**Job**
Transcribe the lines of the records verbatim, starting at the line that contains "Where should I click to: Click the 返回更换手机号" and ending at the end of the records.

**Material shown**
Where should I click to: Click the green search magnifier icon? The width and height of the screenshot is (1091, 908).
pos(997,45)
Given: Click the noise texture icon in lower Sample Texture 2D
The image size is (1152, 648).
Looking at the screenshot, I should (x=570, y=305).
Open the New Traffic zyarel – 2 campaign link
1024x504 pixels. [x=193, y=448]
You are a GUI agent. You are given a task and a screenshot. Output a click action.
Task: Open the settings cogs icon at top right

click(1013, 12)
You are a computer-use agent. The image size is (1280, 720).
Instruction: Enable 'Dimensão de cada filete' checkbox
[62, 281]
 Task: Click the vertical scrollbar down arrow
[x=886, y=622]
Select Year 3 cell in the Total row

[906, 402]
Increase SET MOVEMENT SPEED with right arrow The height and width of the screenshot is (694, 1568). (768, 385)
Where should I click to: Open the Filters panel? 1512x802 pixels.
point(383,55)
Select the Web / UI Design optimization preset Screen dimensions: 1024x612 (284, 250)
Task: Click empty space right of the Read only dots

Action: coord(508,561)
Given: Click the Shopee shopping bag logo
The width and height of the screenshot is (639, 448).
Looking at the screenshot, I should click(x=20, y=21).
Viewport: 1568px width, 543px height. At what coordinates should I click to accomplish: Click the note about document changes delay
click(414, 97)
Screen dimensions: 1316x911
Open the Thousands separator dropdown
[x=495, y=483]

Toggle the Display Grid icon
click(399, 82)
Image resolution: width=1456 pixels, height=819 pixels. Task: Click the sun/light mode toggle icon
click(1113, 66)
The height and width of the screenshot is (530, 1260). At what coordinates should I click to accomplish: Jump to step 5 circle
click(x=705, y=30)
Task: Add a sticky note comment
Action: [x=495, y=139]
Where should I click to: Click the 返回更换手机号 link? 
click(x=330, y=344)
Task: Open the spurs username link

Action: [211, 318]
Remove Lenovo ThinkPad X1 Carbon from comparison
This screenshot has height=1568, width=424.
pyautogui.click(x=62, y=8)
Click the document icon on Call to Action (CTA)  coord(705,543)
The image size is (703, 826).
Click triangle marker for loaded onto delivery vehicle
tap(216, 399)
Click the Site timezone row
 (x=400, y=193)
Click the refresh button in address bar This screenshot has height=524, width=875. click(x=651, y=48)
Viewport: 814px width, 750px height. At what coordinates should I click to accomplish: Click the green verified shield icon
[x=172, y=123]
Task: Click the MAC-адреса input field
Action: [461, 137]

**Answer for this exercise**
Where should I click to: Click the 返回更换手机号 link? 
click(x=330, y=344)
Task: Open the spurs username link

Action: [211, 318]
Remove Lenovo ThinkPad X1 Carbon from comparison
This screenshot has height=1568, width=424.
pyautogui.click(x=62, y=8)
Click the document icon on Call to Action (CTA)  coord(705,543)
The image size is (703, 826).
Click triangle marker for loaded onto delivery vehicle
tap(216, 399)
Click the Site timezone row
 (x=400, y=193)
Click the refresh button in address bar This screenshot has height=524, width=875. click(x=651, y=48)
Viewport: 814px width, 750px height. At what coordinates should I click to accomplish: Click the green verified shield icon
[x=172, y=123]
Task: Click the MAC-адреса input field
Action: [461, 137]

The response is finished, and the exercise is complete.